SAMARINDA - Anggota Komisi III DPRD Kalimantan Timur (Kaltim), Syarifatul Sya’diah, kembali menyuarakan kritik keras terhadap praktik pertambangan di daerahnya. Kali ini, ia menyoroti pelaksanaan program Corporate Social Responsibility (CSR) oleh perusahaan tambang yang dinilainya lebih banyak bersifat simbolik ketimbang substantif.
“CSR itu jangan hanya berhenti di baliho dan seremoni. Jangan sekadar ajang pencitraan.
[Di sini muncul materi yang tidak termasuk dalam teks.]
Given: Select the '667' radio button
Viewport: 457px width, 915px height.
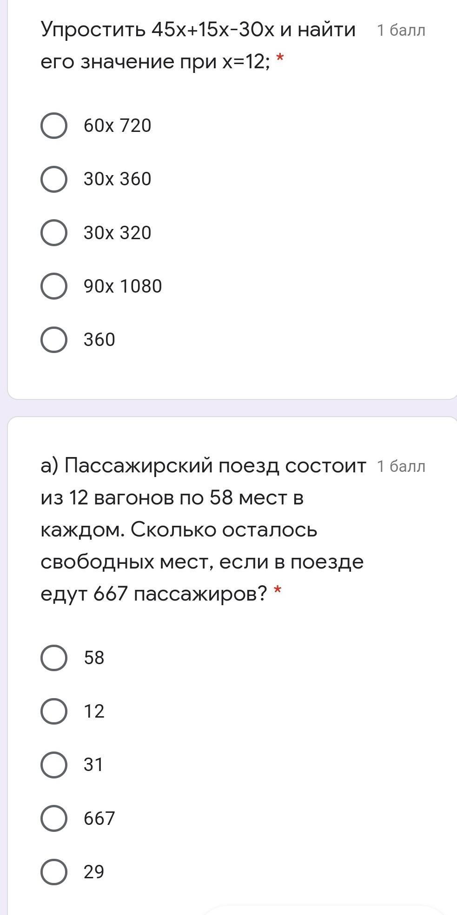Looking at the screenshot, I should (54, 818).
Kalau memang niatnya tanggung jawab sosial, maka harus menyentuh persoalan riil: banjir, kerusakan lingkungan, dan krisis yang dihadapi warga sekitar tambang,” tegasnya saat ditemui di DPRD Kaltim, Rabu (4/6/2025).
Menurut legislator Partai Golkar itu, banyak perusahaan tambang di Kaltim yang masih menempatkan CSR sebagai alat promosi belaka. Padahal, yang dibutuhkan masyarakat adalah aksi konkret dalam bentuk mitigasi bencana, rehabilitasi kawasan rusak, hingga penguatan ekonomi komunitas lokal.
“Berapa persen dari CSR yang benar-benar dialokasikan untuk memperbaiki hutan rusak? Untuk mencegah longsor? Untuk membangun drainase yang layak? Jangan sampai masyarakat dibiarkan hidup di bawah bayang-bayang bencana karena perusahaan abai menjalankan tanggung jawab moralnya,” katanya.
Syarifatul juga mendorong agar pemerintah provinsi bersama DPRD memperkuat regulasi dan mekanisme pengawasan terhadap industri tambang, terutama menyangkut kewajiban reklamasi dan pemulihan lingkungan. Ia menegaskan bahwa sanksi harus tegas bagi perusahaan yang lalai.
“Kalau kita tidak tegas sekarang, yang kita wariskan untuk anak cucu kita bukan kemakmuran, tapi luka-luka ekologis yang tak mudah disembuhkan. Jangan biarkan tambang hanya meninggalkan lubang—baik secara fisik maupun sosial,” ujarnya.
Ia menambahkan bahwa situasi ini bukan hanya soal lingkungan hidup, tapi juga keadilan sosial. Masyarakat lokal yang tidak menikmati hasil tambang justru menjadi pihak paling terdampak oleh kerusakannya.
“Sudah cukup kita jadi penonton di atas tanah sendiri. Negara dan daerah harus hadir lebih tegas. Kita bukan anti-tambang, tapi anti ketidakadilan ekologis yang terus-menerus dibiarkan,” pungkasnya. (Adv/Rk/Le).